As of Thursday, 100 of those apartments had already been leased. And, 15 tenants were already slated to move on Friday – about five days ahead of the grand opening for the world’s tallest hybrid mass timber building.
“The primary driver originally was aesthetics,” but it goes deeper than that, Gokhman said. “The heavy timber buildings that you have in the Third Ward – people love those. People go in and they see the exposed wood, and they’re like 'that’s amazing.'’’
“Why do people have that reaction?” asked Gokhman.
The short answer, he says, is biophilia – the desire to be close to nature or things that remind us of the natural world. In this case wood.
“And science tells us that people feel better, perform better, recover better in biophilic environments,” he added.
That desire to have the building’s interiors, not just its structure, reflect nature can be seen throughout the tower – from tile floors designed to look like wood to the exposed wooden beams and ceilings present in the living and sleeping spaces of each apartment. Even the hallways are covered by a rich, forest green wallpaper that looks likes layers of impressionistic pine trees.
That desire to include biophilic design elements at the entry of the building even led to a last-minute re-design of the lobby, Gokhman noted.

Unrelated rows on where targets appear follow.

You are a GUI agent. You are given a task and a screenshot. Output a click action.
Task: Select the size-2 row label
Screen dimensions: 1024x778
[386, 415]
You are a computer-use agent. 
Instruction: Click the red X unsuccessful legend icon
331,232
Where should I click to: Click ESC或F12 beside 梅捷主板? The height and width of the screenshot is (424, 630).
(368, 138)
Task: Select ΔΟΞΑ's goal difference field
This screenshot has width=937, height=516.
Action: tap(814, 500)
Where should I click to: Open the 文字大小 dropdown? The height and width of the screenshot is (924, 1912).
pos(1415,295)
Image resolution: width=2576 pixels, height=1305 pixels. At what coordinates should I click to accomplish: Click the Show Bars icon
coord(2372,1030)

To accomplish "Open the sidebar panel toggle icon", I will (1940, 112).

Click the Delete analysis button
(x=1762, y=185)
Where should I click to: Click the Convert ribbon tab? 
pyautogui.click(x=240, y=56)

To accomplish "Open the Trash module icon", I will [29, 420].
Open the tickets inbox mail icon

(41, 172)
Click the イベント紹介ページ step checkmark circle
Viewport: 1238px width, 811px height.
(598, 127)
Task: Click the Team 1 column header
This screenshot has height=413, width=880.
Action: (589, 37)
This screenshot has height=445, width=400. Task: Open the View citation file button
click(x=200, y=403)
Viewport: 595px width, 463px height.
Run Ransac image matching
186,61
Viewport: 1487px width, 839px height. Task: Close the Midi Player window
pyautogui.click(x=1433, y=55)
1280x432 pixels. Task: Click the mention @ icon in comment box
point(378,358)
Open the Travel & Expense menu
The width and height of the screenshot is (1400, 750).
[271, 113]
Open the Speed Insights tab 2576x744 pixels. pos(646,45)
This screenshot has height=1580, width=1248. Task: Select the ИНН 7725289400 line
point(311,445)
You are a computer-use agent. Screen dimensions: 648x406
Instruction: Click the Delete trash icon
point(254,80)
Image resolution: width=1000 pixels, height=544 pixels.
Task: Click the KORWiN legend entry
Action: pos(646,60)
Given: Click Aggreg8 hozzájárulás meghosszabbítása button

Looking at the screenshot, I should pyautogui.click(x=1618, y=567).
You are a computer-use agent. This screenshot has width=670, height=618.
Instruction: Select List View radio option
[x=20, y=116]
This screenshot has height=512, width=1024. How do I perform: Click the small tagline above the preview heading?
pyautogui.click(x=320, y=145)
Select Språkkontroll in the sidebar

“The original design had terrazzo floors, and metal ceilings and it was really out of touch with the entire ethos of the building, so we had to work with the design team to reimagine it,” Gokman said.
In addition to the wood-grain ceramic tiling, earth tone furniture, and wood paneling, the lobby’s fireplace will have a textural metal tiling that almost looks like tree bark. There will also be a long planter box filled with live trees that will be kept hale and hearty thanks to a hidden watering and drainage system. Behind the main concierge desk there will be a ‘green wall’ covered in plantings.
Rest and recreation
A peek at the upper floors provided a view of one the building’s penthouse-style apartments on the 11th
floor. At just under 2,000 square feet, a three-bedroom unit provides breathtaking views of the East Town neighborhood’s historic buildings, as well as Lake Michigan.
On the 7th
floor contractors were still working on the stately lap pool, which has windows that can open to the outdoors for a bit of lake breeze, a spacious sauna, and a towering, tiled wash-off shower. There will also be a bar.
Wisconsin,” Gokhman said.
In the neighboring gym area, which has two rooms – one for weights and workout equipment, another one for spinning bikes and floor exercises — there is a balcony that will be covered in turf where folks can workout alfresco when the weather is warm enough.
On the 25th
floor, which wasn’t ready for viewing on Thursday, there will be two clubhouses, a private rooftop bar, coworking spaces, golf simulators, and a game room.
A proud moment
Now that the building is welcoming its first residents, Gokhman said he is immensely proud to be providing something that is “literally world class” to both tenants and the city of Milwaukee as a whole.
“For Milwaukee, it is really special to be able to set a world record here, and have constant international and national attention on the city. Because the city has already led the way. I mean they didn’t have to approve this,” Gokhman said. “For the people that live here, it is amazing to have a building that packs technology, sustainability, user experience and beauty all into one building.”